You may find the modules discussed in this section very useful while
debugging your code. They will allow you to learn a lot about Perl
internals.
21.8.1. B::Deparse
Perl optimizes many things away at compile time, which
explains why Perl is so fast under mod_perl. If you want to see what
code is actually executed at runtime, use the
-MO=Deparse Perl option.
For example, if you aren't sure whether Perl will do
what you expect it to, it will show you what Perl is really going to
do. Consider this trap we discussed earlier:
open IN, "filename" || die $!;
This looks like perfectly valid code, and indeed it compiles without
any errors, but let's see what Perl is executing:
panic% perl -MO=Deparse -e 'open IN, "filename" || die $!'
open IN, 'filename';
As you can see, the die( ) part was optimized
away. open( ) is a list operator (since it accepts
a list of arguments), and list operators have lower precedence than
the || operator. Therefore, Perl executes the
following:
open IN, ("filename" || die $!);
Since in our example we have used "filename",
which is a true value, the rest of the expression in the parentheses
above is discarded. The code is reduced to:
open IN, "filename";
at compile time. So if the file cannot be opened for some reason, the
program will never call die( ), since Perl has
removed this part of the statement.
To do the right thing you should either use parentheses explicitly to
specify the order of execution or use the low-precedence
or operator. Both examples below will do the right
thing:
panic% perl -MO=Deparse -e 'open(IN, "filename") || die $!'
die $! unless open IN, 'filename';
panic% perl -MO=Deparse -e 'open IN, "filename" or die $!'
die $! unless open IN, 'filename';
As you can see, Perl compiles both sources into exactly the same code.
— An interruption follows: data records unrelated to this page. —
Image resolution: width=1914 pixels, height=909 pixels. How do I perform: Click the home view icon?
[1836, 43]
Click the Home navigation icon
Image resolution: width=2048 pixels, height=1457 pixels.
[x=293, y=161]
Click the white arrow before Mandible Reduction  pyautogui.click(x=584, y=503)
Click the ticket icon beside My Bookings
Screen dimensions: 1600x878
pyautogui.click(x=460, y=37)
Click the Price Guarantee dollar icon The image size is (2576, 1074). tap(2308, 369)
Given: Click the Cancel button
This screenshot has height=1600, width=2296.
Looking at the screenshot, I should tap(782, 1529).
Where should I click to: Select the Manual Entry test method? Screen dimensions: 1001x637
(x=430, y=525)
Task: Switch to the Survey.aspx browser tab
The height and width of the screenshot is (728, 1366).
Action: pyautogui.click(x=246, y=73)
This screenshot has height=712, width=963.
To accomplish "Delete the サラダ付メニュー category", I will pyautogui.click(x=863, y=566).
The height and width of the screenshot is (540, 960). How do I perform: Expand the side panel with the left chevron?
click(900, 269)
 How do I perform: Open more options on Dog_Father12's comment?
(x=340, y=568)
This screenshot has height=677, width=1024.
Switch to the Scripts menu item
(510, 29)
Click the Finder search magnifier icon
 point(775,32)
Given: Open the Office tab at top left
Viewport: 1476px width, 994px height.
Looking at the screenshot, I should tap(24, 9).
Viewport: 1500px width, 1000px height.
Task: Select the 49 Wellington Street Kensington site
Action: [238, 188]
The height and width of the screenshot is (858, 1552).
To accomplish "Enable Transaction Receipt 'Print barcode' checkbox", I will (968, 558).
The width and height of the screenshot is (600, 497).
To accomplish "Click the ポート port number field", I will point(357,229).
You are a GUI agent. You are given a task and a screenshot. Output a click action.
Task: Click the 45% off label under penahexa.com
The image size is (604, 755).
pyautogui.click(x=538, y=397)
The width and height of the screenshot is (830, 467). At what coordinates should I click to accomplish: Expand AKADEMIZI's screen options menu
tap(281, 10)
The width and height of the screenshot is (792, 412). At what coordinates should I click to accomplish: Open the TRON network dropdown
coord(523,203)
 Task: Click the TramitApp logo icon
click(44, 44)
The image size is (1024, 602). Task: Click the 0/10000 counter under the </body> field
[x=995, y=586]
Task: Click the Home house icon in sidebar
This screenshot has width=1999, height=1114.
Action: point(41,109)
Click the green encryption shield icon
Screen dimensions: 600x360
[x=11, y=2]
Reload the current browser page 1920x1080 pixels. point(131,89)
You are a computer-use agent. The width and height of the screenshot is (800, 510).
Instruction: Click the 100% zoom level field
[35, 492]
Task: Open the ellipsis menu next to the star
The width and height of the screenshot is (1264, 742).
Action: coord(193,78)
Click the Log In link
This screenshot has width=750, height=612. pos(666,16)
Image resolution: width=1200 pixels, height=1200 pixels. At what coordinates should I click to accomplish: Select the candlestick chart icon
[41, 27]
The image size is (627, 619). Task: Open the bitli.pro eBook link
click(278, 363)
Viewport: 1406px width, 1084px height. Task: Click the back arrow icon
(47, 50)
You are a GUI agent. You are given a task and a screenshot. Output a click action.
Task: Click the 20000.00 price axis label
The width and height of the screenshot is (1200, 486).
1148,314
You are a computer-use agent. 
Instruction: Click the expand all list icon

Notice that if the "filename" argument is not
true, the code gets compiled to this:
panic% perl -MO=Deparse,-p -e 'open IN, "" || die $!'
open(IN, die($!));
which causes the program to die($!) without any
reason in $!:
panic% perl -e 'open IN, "" || die $!'
Died at -e line 1.
while if we do the right thing, we should see the reason for the
open( ) failure:
panic% perl -e 'open IN, "" or die $!'
No such file or directory at -e line 1.
Also consider:
panic% perl -MO=Deparse,-p -e 'select MYSTD || die $!'
select(MYSTD);
Since select( ) always returns a true value, the
right part of the expression will never be executed. Therefore, Perl
optimizes it away. In the case of select( ), it
always returns the currently selected file handle, and there always
is one.
We have used this cool -MO=Deparse technique
without explaining it so far. B::Deparse is a
backend module for the Perl compiler that generates Perl source code,
based on the internal compiled structure that Perl itself creates
after parsing a program. Therefore, you may find it useful while
developing and debugging your code. We will show here one more useful
thing it does. See its manpage for an extensive usage manual.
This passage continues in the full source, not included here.